Share: 
Garden Journal

Order peach and nectarine trees now for the fall

August 22, 2012

Fame is fleeting and so are peaches.  Peach Melba is a dessert of fresh peaches with ice cream and berry sauce, named to honor Nellie Mitchell Melba, whose stage name of Melba honors her birth city of Melbourne.  Delicate Melba toast is also in her honor.  Peaches are delicate.  A peaches-and-cream complexion is a pure white skin with a rosy blush, just like a peach.  A person who is a peach is kind and delicate.

The fuzzy, soft skin of a peach means that these fragile fruits just cannot be shipped long distances. Whereas apples can be stored for months, a ripe peach is so delicate, it can only be stored a few weeks.

July and August are the months of peaches and their brethren, the nectarines.  Genetically, the only difference between peaches and nectarines is the lack of fuzz on the nectarine skin. Usually, nectarines are smaller than peaches and have more red color on the surface, and more aromas.

Though there are hundreds of different peach varieties, we divide them into two types, freestone peaches, whose flesh pulls apart easily from the pit, and clingstone peaches, whose flesh clings firmly to the pit. Peach flesh can be yellow or white.

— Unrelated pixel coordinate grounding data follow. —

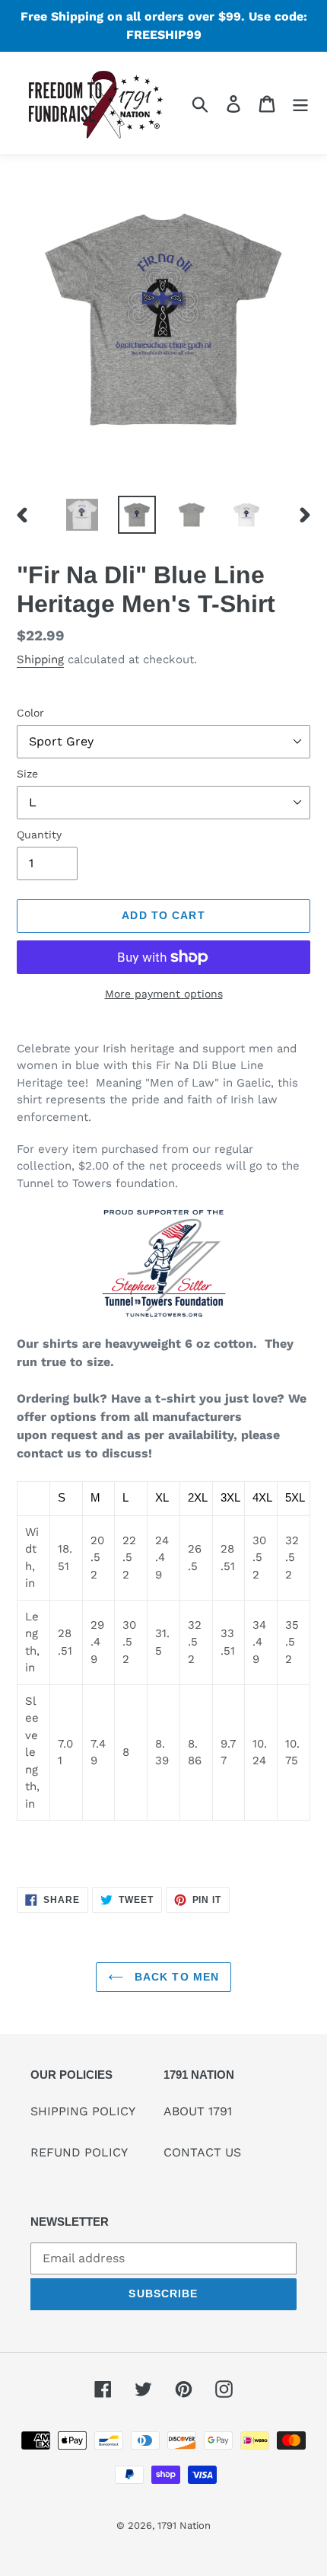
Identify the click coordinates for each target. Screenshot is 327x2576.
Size (27, 774)
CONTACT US (202, 2152)
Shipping (40, 659)
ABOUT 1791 (198, 2111)
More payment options (164, 994)
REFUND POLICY (79, 2152)
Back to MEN (175, 1977)
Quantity (39, 834)
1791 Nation (184, 2525)
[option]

The nectarine is simply a peach that lacks a single gene for fuzzy skin, though most nectarines are sweeter than peaches.

All peach and nectarine trees are self-pollinating, so you can grow a single tree and get full crops.

Order peach and nectarine trees now for fall planting.  Plant where they will get full sunlight.  Avoid damp areas.  Peach trees will grow in a wide range of soils, but do best in deep, well-drained, fertile soils with a pH of 6.0 to 6.5.  Since most fruit trees are grafted, be sure you keep the bud union or graft point an inch above the soil. If planted too deep, the tree can die.

Dig a hole large enough to fit all of the root system.

Cut off the tips of any large roots that are twisted or broken.  Immediately after planting, water well and tamp down the soil to remove air pockets.

Never put fertilizer into the planting hole because it can burn the tender roots.

For the first year after planting,  cut out any broken or diseased limbs. Prune any upright shoots and keep the center of your tree open.

Sometimes more baby peaches will form than the tree can support, so the fruit must be thinned.  When the young fruits are just about as large as a quarter, cut off some of the peaches so that the remaining peaches are eight inches apart.

Every year, in early spring, you can scatter fertilizer around the outer edge of the tree, being careful to keep the fertilizer away from direct contact with the tree trunk.  You can also give trees a light feeding of compost or aged manure during the late winter.

For a better harvest, be sure your peaches and nectarines get enough water.

You can even grow peaches and nectarines from seed, even though the fruit might be unpredictable.

Reliance peach is an especially hardy peach that does well where others fail.  Reliance is late blooming so avoids problems with frost damage. The Rochester peach is an old-time favorite that is still going strong due to the long harvest season.  It has gorgeous pink flowers, followed by firm peaches with marbled freestone flesh. Rochester does well in a wide range of soils.

Another old-time favorite is the Champion White peach whose white fleshed fruit ripens in mid-August. This reliable freestone variety is highly recommended for the home garden.  Champion White peach trees are large and vigorous.

Eat peaches now, whether in Peach Melba or out of hand, and order trees for planting this fall.  Every year you will have peaches galore and every spring will be rewarded with peach blossoms, Delaware’s state flower.